EXERCISE REQUIREMENTS> Below are the entries to retype; reproduce each one exactly.

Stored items
----
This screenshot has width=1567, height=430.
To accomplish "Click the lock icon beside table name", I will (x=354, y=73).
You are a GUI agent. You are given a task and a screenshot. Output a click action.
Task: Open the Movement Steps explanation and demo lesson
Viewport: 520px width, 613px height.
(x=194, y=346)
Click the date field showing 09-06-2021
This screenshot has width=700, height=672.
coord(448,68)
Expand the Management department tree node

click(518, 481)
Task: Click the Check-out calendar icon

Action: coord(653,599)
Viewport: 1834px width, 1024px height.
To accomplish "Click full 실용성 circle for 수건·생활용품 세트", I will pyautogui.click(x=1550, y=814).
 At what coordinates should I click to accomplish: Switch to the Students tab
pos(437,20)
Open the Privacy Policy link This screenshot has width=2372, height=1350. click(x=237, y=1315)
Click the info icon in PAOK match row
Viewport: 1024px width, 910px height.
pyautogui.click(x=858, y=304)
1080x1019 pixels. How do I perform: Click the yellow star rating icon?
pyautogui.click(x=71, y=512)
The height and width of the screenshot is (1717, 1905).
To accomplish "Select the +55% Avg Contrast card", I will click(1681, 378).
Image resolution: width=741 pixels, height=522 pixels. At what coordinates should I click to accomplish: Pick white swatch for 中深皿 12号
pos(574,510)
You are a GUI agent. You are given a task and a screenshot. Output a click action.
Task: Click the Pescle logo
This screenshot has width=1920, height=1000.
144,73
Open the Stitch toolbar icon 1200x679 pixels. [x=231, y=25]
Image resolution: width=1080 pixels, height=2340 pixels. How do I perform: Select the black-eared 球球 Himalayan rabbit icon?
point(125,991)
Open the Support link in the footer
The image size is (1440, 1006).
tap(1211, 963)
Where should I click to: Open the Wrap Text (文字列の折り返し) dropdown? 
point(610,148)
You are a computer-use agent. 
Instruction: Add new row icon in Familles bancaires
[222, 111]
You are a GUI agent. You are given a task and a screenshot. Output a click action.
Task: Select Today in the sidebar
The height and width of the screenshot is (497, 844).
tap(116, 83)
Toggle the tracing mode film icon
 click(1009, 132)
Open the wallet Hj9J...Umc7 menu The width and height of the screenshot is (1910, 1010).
----
RESULT OF THE TASK>
This screenshot has width=1567, height=430.
To accomplish "Click the lock icon beside table name", I will (x=354, y=73).
You are a GUI agent. You are given a task and a screenshot. Output a click action.
Task: Open the Movement Steps explanation and demo lesson
Viewport: 520px width, 613px height.
(x=194, y=346)
Click the date field showing 09-06-2021
This screenshot has width=700, height=672.
coord(448,68)
Expand the Management department tree node

click(518, 481)
Task: Click the Check-out calendar icon

Action: coord(653,599)
Viewport: 1834px width, 1024px height.
To accomplish "Click full 실용성 circle for 수건·생활용품 세트", I will pyautogui.click(x=1550, y=814).
 At what coordinates should I click to accomplish: Switch to the Students tab
pos(437,20)
Open the Privacy Policy link This screenshot has width=2372, height=1350. click(x=237, y=1315)
Click the info icon in PAOK match row
Viewport: 1024px width, 910px height.
pyautogui.click(x=858, y=304)
1080x1019 pixels. How do I perform: Click the yellow star rating icon?
pyautogui.click(x=71, y=512)
The height and width of the screenshot is (1717, 1905).
To accomplish "Select the +55% Avg Contrast card", I will click(1681, 378).
Image resolution: width=741 pixels, height=522 pixels. At what coordinates should I click to accomplish: Pick white swatch for 中深皿 12号
pos(574,510)
You are a GUI agent. You are given a task and a screenshot. Output a click action.
Task: Click the Pescle logo
This screenshot has width=1920, height=1000.
144,73
Open the Stitch toolbar icon 1200x679 pixels. [x=231, y=25]
Image resolution: width=1080 pixels, height=2340 pixels. How do I perform: Select the black-eared 球球 Himalayan rabbit icon?
point(125,991)
Open the Support link in the footer
The image size is (1440, 1006).
tap(1211, 963)
Where should I click to: Open the Wrap Text (文字列の折り返し) dropdown? 
point(610,148)
You are a computer-use agent. 
Instruction: Add new row icon in Familles bancaires
[222, 111]
You are a GUI agent. You are given a task and a screenshot. Output a click action.
Task: Select Today in the sidebar
The height and width of the screenshot is (497, 844).
tap(116, 83)
Toggle the tracing mode film icon
 click(1009, 132)
Open the wallet Hj9J...Umc7 menu The width and height of the screenshot is (1910, 1010).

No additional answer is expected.